→ What the task asks:
Since the copy must match the original, write out each record word for word, skipping only the pictures.

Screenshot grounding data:
▼▼▼

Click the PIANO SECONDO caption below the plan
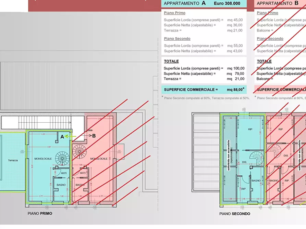This screenshot has width=306, height=229. 235,214
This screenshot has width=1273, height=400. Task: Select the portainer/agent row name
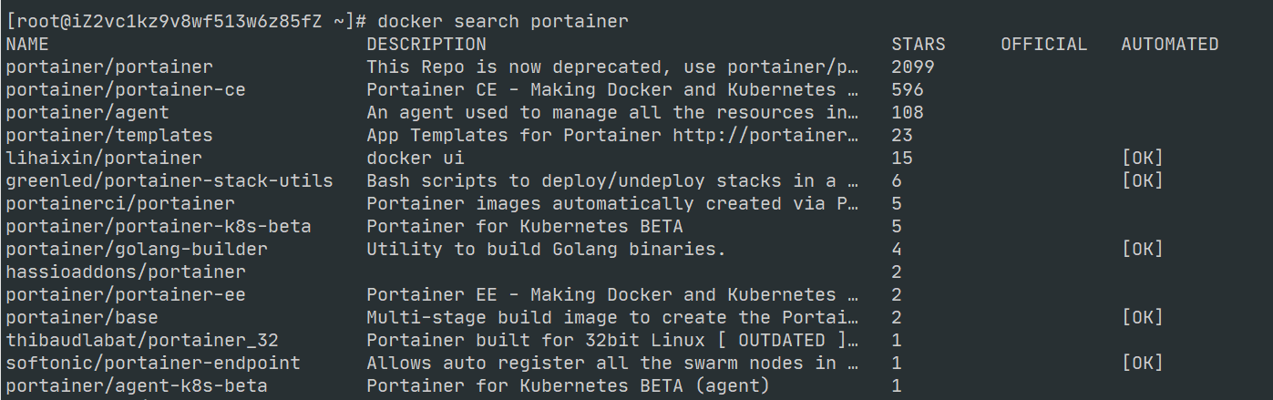point(87,112)
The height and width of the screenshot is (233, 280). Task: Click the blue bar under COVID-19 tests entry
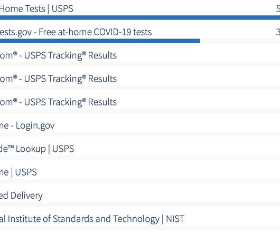pos(100,41)
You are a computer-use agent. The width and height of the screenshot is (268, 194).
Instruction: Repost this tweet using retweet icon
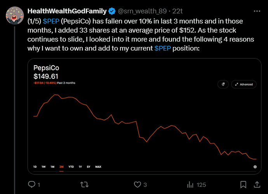pos(84,184)
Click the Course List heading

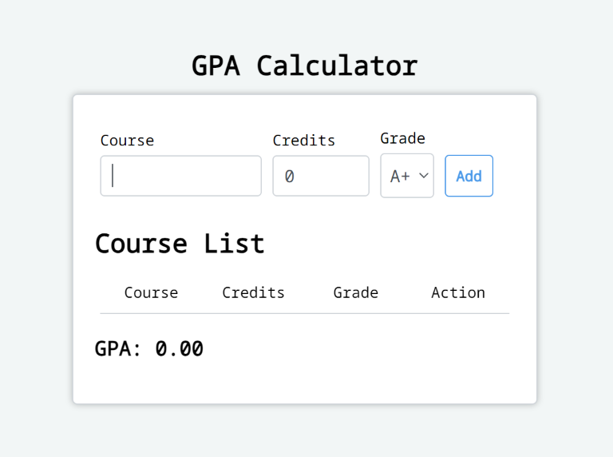pos(180,243)
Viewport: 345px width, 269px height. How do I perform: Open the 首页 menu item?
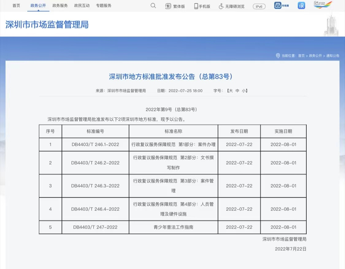click(16, 6)
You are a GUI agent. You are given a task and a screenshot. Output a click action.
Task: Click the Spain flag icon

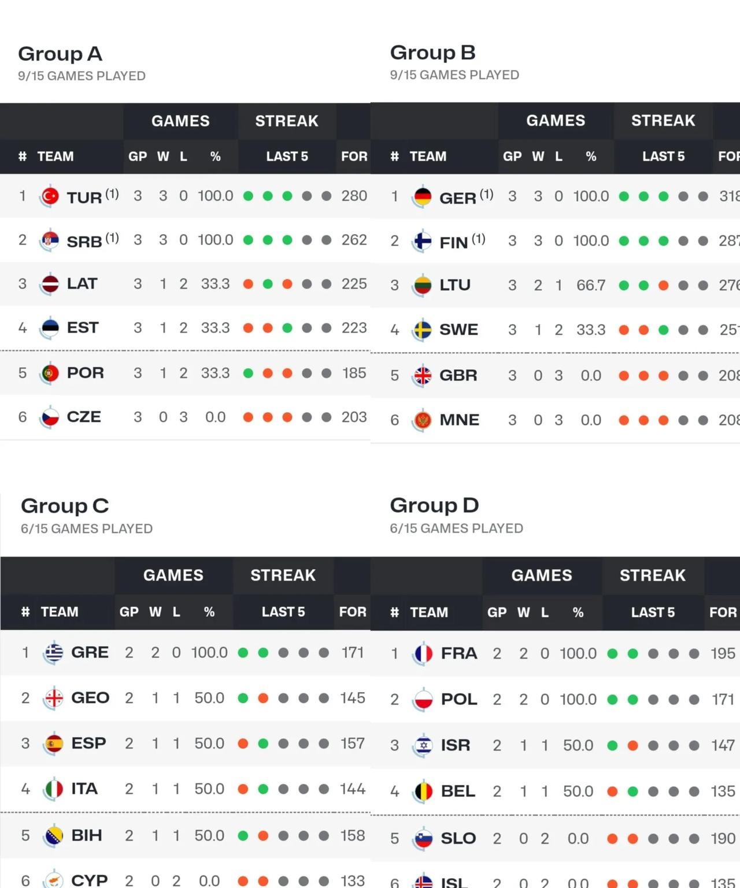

▲▲▲

→ Answer space:
Click the PIANO SECONDO caption below the plan
This screenshot has width=306, height=229. 235,214
This screenshot has width=1273, height=400. Task: Select the portainer/agent row name
point(87,112)
The height and width of the screenshot is (233, 280). Task: Click the blue bar under COVID-19 tests entry
pos(100,41)
You are a computer-use agent. The width and height of the screenshot is (268, 194).
Instruction: Repost this tweet using retweet icon
pos(84,184)
Click the Course List heading

pos(180,243)
Viewport: 345px width, 269px height. How do I perform: Open the 首页 menu item?
click(16, 6)
You are a GUI agent. You are given a task and a screenshot. Output a click action.
Task: Click the Spain flag icon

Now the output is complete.